AKP ÇOCUKLARI VE KADINLARI GÜÇLENDİRMEK YERİNE KADINLARI EVİN İÇERİSİNE HAPSETMEK İSTEYEN ANLAYIŞI TOPLUMA YAYMAYI TERCİH EDİYOR
Peki AKP ne yapmak istiyor? AKP, CHP’li belediyelerin verdiği hizmetlerden, özellikle yoksul yurttaşlarımızın hayatına dokunan hizmetlerden rahatsız. Çünkü bu AKP'nin yapamadıklarının görünür olmasını sağlıyor ve yoksul vatandaşlarımızın CHP’ye olan inancını, güvenini arttırıyor. Çok kişi biliyorum ki CHP'li belediyelerin yönettiği yerlere taşınmayı düşünüyor. O yüzden bu başarının ve insanların birebir hayatına dokunulmasının sağladığı siyasal sonuçların farkında AKP. O yüzden kendisini düzeltmek, kendi yanlışlarını gidermek, doğru politikaları hayata geçirip çocukları ve kadınları güçlendirmek yerine kadınları evin içerisine hapsetmek isteyen, kadınları geleneksel roller içerisine hapseden bir anlayışı topluma yaymayı tercih ediyor.

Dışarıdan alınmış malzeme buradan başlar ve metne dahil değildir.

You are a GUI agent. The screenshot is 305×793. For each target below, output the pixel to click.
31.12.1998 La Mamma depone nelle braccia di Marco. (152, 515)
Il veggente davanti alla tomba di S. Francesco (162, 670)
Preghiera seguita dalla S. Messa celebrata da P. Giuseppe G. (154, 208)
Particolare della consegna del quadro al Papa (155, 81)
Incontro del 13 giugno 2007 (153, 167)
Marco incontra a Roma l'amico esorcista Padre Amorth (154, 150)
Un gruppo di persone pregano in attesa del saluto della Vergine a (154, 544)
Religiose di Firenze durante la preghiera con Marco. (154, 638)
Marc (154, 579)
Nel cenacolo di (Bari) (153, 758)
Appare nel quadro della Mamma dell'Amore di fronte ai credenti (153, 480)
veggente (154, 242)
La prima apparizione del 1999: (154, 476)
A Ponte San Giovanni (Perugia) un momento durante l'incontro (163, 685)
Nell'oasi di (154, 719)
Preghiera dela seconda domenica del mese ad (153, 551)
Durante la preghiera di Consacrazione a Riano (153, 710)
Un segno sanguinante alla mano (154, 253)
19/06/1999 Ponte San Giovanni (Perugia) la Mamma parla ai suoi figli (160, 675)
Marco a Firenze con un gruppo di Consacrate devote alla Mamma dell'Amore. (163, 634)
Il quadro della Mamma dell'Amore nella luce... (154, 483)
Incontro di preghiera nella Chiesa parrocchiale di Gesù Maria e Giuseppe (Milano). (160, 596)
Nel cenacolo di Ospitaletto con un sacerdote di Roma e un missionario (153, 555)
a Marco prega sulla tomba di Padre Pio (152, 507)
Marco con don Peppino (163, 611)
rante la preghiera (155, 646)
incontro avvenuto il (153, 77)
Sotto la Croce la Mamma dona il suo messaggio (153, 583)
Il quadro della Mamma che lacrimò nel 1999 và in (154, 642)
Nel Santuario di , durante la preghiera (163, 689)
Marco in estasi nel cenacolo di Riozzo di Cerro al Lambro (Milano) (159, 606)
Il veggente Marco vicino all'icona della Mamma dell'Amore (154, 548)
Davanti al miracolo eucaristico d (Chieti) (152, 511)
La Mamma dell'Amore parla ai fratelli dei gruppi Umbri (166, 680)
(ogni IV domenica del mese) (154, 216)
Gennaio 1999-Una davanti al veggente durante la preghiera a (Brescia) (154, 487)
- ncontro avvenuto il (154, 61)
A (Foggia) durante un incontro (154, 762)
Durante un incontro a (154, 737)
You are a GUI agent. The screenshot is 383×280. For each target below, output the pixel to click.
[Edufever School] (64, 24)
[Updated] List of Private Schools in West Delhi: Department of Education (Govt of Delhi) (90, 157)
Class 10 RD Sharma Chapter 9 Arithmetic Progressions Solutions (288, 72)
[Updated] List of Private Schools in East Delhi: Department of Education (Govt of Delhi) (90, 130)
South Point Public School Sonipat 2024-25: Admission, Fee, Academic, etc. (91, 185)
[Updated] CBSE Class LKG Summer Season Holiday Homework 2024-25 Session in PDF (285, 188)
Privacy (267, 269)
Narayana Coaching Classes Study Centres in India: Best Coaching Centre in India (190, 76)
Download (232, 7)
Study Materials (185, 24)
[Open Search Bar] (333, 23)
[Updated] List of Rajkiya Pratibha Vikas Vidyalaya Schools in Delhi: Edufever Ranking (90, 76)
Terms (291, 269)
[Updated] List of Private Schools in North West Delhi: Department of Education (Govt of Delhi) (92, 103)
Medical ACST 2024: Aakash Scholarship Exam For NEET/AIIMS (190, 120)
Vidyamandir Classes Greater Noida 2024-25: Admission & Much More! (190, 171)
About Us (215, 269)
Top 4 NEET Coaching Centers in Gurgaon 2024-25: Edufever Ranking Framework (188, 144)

BU KARAR KADINA YÖNELİK BİR ŞİDDETTİR
Dün, 25 Kasım Kadına Yönelik Şiddetle Uluslararası Mücadele Günü’ydü. Bu karar da aslında kadına yönelik bir şiddettir. Yani bugün çocuğunu CHP’li bir kreşe vermiş olan bir aile kara kara düşünüyordur, ‘Ne olacak? Acaba bizim kreşimiz kapanacak mı’ diye. Hayır, biz her koşulda yoksul yurttaşlarımızın hayatına dokunmaya, onlara hizmet götürmeye, çocukları hayata hazırlamaya, kadınları güçlendirmeye projelerimizle, politikalarımızla, söylemlerimizle devam edeceğiz. Eşitliği ancak kimseyi geride bırakmayarak sağlayabiliriz. AKP'nin bakış açısı ne yazık ki bizimki gibi bir kişi yere düştüğünde koluna girip onu ayağa kaldırmak değil, onun yerde yatarak sürekli kendisine bağımlı bir şekilde tedaviye muhtaç hale gelmesini sağlamak şeklinde. Biz böyle yaklaşmıyoruz. Bireyleri güçlendirmek istiyoruz. Bunun için de öncelikle kadınları ve çocukları güçlendirmek gerekiyor. Özetle bizler kadının hayatın her alanında var olmasını, çocukların da eğitim hayatına iyi bir hazırlıkla başlangıç yapmasını istiyoruz.”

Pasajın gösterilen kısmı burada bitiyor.